● **TASK GOAL**: Given the records below, would you repeat exactly the lines that begin at the one containing "Instruction: Open more" and end at the one containing "Tap the Memory/Pending", inclusive?
(THE RECORDS)
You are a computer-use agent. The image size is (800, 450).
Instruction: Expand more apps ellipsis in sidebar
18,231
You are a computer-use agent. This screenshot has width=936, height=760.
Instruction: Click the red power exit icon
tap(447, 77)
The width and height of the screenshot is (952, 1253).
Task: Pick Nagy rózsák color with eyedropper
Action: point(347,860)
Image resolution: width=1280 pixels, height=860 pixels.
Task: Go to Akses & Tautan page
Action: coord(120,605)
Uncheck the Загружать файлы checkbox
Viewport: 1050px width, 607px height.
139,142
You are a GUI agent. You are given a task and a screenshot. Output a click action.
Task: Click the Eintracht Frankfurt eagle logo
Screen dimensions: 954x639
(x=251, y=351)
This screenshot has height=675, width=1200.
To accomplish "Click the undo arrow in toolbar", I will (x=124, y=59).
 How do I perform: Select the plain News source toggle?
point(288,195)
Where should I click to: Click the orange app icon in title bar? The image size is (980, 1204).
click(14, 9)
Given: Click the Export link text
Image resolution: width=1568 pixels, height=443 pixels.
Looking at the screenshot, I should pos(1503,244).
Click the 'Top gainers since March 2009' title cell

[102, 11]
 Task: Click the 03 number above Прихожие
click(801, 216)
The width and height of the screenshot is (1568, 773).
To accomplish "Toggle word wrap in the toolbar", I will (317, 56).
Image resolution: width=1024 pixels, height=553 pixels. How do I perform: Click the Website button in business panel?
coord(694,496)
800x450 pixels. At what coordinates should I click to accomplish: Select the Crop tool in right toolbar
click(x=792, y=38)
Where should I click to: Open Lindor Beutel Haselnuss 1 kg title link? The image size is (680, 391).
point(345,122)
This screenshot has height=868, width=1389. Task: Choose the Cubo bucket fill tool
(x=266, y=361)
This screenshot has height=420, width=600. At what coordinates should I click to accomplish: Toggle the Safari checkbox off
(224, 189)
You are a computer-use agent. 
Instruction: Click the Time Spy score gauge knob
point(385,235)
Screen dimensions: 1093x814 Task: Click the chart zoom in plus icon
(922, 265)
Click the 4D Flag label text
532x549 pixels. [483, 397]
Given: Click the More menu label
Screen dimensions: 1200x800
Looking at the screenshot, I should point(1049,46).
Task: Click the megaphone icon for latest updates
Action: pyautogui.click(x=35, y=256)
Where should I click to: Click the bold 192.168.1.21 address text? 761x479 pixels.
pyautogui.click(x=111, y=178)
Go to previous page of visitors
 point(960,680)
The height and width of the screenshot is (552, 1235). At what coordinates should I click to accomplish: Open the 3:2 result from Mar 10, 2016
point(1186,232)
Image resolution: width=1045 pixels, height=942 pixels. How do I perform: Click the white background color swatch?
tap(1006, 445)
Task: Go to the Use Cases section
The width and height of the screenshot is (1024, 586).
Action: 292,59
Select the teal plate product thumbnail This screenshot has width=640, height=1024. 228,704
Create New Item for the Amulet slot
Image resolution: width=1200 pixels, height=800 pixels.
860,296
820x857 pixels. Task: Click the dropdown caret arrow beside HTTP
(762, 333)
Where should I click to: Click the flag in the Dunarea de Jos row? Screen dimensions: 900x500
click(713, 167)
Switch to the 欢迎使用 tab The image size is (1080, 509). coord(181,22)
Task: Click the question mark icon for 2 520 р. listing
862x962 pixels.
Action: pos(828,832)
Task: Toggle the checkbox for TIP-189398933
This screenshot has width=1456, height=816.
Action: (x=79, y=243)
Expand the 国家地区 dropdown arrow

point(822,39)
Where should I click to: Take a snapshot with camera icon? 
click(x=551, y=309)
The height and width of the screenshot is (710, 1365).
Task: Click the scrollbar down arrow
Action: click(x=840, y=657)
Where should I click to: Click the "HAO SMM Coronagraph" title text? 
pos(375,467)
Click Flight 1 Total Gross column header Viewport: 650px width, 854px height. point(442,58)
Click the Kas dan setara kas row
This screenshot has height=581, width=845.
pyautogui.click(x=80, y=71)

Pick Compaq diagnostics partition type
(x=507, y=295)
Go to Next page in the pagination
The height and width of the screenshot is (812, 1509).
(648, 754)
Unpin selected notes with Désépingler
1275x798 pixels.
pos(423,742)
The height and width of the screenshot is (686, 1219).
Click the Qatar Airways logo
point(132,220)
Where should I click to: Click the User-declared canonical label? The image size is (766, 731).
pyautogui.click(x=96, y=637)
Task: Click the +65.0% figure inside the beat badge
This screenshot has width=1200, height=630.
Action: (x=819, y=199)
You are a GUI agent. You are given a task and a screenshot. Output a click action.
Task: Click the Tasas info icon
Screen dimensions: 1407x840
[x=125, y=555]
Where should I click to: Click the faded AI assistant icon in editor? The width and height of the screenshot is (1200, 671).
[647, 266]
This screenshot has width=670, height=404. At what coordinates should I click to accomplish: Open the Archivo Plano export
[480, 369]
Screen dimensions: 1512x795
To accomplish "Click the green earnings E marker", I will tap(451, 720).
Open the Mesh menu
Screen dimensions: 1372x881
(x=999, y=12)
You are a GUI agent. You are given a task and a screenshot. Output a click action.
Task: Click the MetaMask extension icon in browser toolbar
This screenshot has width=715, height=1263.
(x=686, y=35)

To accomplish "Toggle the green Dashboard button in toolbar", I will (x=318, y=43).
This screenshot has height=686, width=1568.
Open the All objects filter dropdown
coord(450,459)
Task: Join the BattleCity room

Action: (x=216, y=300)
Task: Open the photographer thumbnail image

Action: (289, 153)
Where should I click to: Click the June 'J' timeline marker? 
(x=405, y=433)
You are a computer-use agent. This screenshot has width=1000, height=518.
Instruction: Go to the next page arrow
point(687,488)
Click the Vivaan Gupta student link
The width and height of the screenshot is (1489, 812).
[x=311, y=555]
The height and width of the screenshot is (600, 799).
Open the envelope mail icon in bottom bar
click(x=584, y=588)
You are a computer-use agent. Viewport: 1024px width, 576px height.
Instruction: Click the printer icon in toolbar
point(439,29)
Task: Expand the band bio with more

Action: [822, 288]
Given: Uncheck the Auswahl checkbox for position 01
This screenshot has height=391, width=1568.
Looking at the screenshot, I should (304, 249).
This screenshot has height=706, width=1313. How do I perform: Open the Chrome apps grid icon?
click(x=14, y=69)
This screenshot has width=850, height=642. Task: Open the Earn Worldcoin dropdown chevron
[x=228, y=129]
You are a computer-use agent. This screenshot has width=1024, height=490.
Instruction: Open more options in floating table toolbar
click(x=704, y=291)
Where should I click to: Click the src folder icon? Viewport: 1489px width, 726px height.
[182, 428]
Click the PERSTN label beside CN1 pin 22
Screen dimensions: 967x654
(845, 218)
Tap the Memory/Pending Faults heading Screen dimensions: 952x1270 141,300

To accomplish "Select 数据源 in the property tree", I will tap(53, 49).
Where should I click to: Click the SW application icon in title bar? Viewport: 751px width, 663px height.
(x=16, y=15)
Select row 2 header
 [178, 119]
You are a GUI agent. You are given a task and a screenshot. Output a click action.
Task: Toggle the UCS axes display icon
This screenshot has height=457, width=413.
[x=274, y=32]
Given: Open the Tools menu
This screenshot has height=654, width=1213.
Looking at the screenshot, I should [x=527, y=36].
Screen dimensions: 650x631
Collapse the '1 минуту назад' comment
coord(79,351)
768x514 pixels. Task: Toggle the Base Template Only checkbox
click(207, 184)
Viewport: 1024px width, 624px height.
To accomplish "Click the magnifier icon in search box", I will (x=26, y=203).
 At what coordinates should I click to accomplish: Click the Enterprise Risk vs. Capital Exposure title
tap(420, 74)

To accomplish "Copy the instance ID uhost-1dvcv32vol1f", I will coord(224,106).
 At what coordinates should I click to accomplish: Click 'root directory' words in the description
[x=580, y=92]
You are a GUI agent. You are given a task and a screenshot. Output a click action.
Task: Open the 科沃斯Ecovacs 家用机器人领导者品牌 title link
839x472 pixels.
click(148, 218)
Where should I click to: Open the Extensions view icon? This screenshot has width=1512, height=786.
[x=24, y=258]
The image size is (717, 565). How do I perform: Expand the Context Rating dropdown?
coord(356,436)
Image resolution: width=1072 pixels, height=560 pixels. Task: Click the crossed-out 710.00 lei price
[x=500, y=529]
(End THE RECORDS)
● **OUTPUT BELOW**:
Instruction: Open more options in floating table toolbar
click(x=704, y=291)
Where should I click to: Click the src folder icon? Viewport: 1489px width, 726px height.
[182, 428]
Click the PERSTN label beside CN1 pin 22
Screen dimensions: 967x654
(845, 218)
Tap the Memory/Pending Faults heading Screen dimensions: 952x1270 141,300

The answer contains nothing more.